Segundo o australiano, Miami foi sua primeira experiência real nesse cenário em disputa direta.
“As velocidades de aproximação são enormes, e tentar antecipar isso como piloto na defesa é incrivelmente difícil”, disse Piastri.
Ele citou uma situação com George Russell, que vinha cerca de um segundo atrás e conseguiu ultrapassá-lo no fim da reta, como exemplo do quanto as diferenças podem parecer aleatórias.
Antonelli vê necessidade de confiança entre pilotos
Vencedor em Miami e líder do campeonato, Kimi Antonelli concordou que as diferenças de velocidade exigem cautela e confiança entre os pilotos.
Com a aerodinâmica ativa e o chamado Modo Reta, os carros baixam as asas dianteira e traseira, mas ficam menos ágeis para mudanças repentinas de direção.
“Você precisa confiar no cara que está defendendo… o carro fica bem lento quando você quer mudar de direção, então é preciso pensar com antecedência”, explicou Antonelli.
F1 busca equilíbrio entre eficiência, espetáculo e pilotagem
A geração 2026 nasceu com a promessa de motores mais sustentáveis e maior participação elétrica, mas rapidamente virou alvo de debate por afetar a essência da pilotagem: atacar no limite sem calcular energia em excesso.

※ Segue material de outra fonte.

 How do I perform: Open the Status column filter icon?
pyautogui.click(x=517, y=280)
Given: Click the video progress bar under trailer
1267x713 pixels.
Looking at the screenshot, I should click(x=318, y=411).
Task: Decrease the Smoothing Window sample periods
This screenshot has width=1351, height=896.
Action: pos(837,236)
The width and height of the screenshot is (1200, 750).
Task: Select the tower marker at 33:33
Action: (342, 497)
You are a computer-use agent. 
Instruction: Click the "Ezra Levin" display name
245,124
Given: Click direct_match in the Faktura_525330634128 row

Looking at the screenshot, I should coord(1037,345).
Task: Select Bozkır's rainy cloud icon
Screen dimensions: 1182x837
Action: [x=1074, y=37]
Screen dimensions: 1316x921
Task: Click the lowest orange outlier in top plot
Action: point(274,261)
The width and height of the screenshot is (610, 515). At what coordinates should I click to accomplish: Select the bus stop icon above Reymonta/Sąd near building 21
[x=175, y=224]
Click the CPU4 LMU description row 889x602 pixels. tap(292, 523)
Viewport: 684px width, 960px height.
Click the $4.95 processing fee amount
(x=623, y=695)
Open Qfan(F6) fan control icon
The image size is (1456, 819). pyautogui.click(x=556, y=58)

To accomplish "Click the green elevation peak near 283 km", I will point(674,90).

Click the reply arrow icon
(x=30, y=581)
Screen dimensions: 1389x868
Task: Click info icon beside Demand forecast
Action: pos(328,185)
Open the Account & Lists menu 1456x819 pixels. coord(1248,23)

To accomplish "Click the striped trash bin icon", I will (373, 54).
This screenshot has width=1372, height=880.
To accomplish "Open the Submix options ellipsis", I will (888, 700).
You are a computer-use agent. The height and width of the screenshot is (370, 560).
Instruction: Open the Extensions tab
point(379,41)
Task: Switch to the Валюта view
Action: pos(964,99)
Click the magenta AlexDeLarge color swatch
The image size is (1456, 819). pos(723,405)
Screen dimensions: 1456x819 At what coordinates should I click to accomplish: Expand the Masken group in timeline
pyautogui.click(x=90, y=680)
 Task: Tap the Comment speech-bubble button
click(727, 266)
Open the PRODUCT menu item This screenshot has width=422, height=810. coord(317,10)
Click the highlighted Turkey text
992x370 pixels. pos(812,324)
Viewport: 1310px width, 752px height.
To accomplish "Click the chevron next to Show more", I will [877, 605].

Historicamente, grandes mudanças de regulamento sempre exigiram ajustes — como ocorreu em 2014, no início da era híbrida. A diferença agora é que pilotos como Norris questionam se o conceito pode ser refinado o bastante ou se a própria base do pacote precisa ser revista.
Para a F1, o desafio é claro: manter relevância tecnológica sem transformar o piloto em gestor de bateria acima de competidor puro.